___ Data section ___
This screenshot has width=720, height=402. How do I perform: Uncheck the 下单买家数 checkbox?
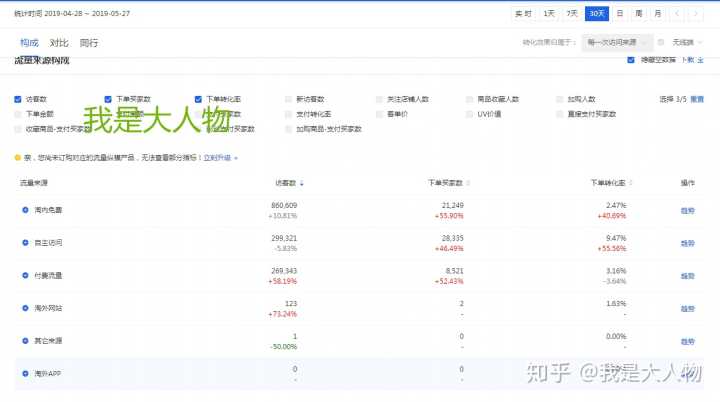[108, 100]
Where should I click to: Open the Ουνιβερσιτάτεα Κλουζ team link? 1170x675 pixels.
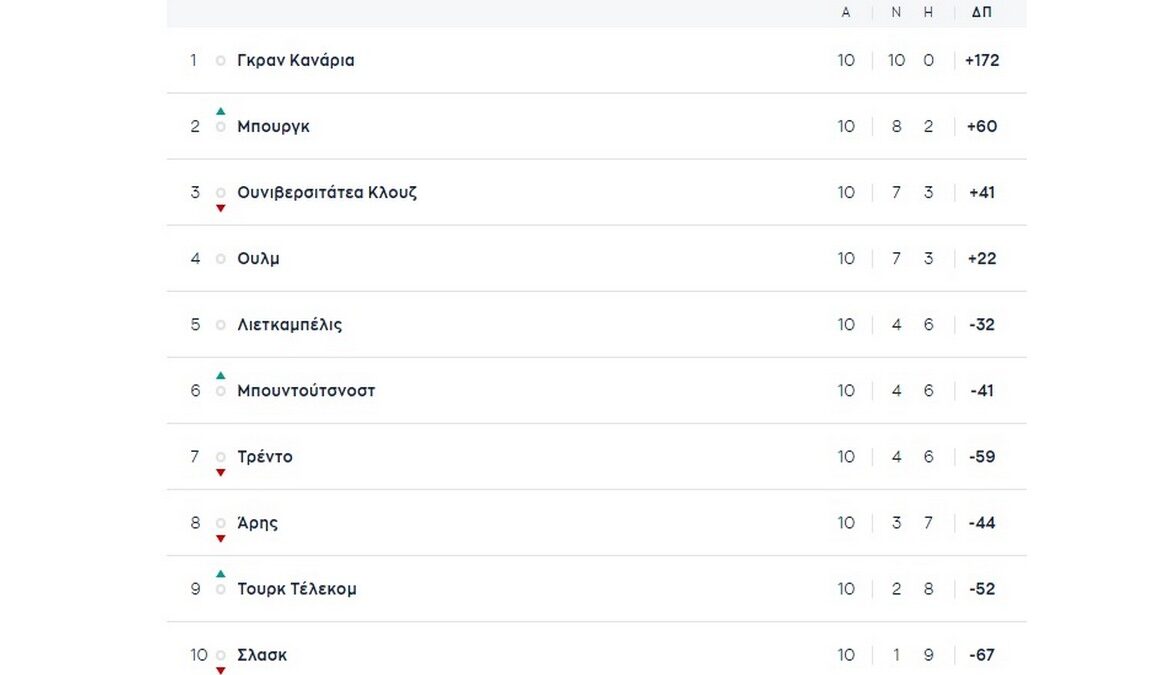tap(327, 192)
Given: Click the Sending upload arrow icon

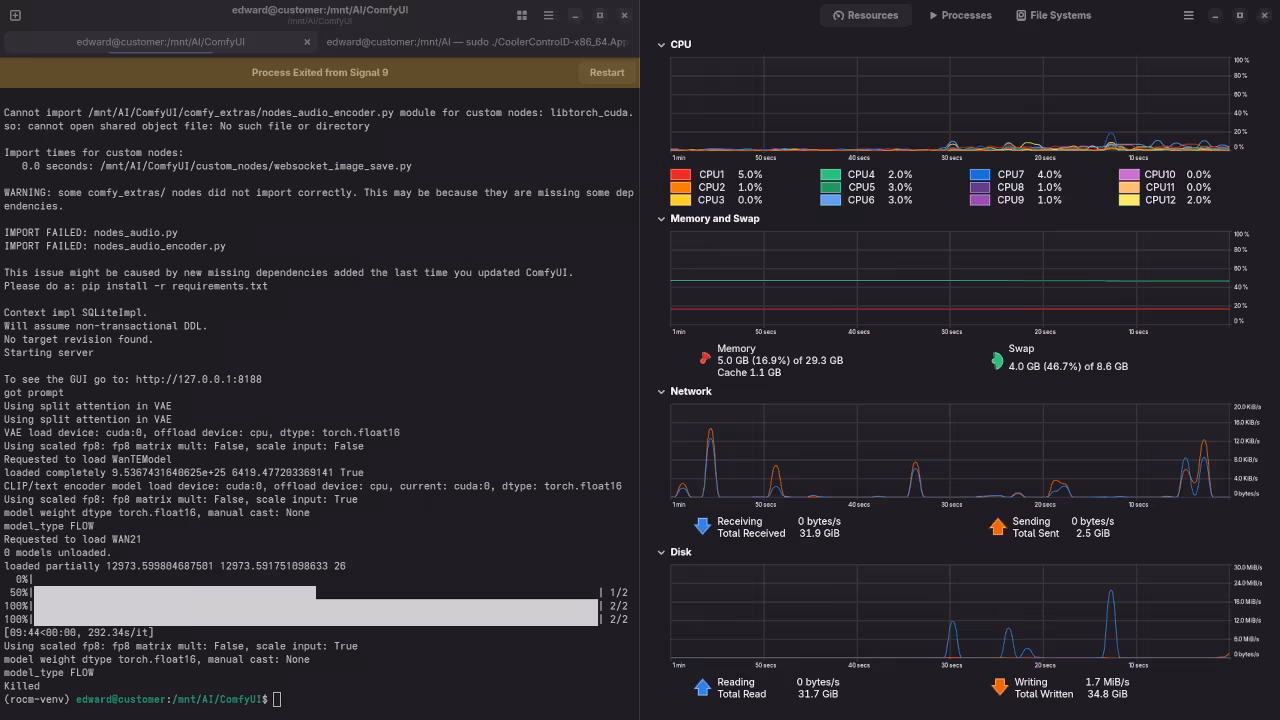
___
— Requirement —
Rewrite the data above as a numbered list, one line per item, with the blank lines and the pictures left out.

— Task answer —
1. This screenshot has width=720, height=402. How do I perform: Uncheck the 下单买家数 checkbox?
2. [108, 100]
3. Where should I click to: Open the Ουνιβερσιτάτεα Κλουζ team link? 1170x675 pixels.
4. tap(327, 192)
5. Given: Click the Sending upload arrow icon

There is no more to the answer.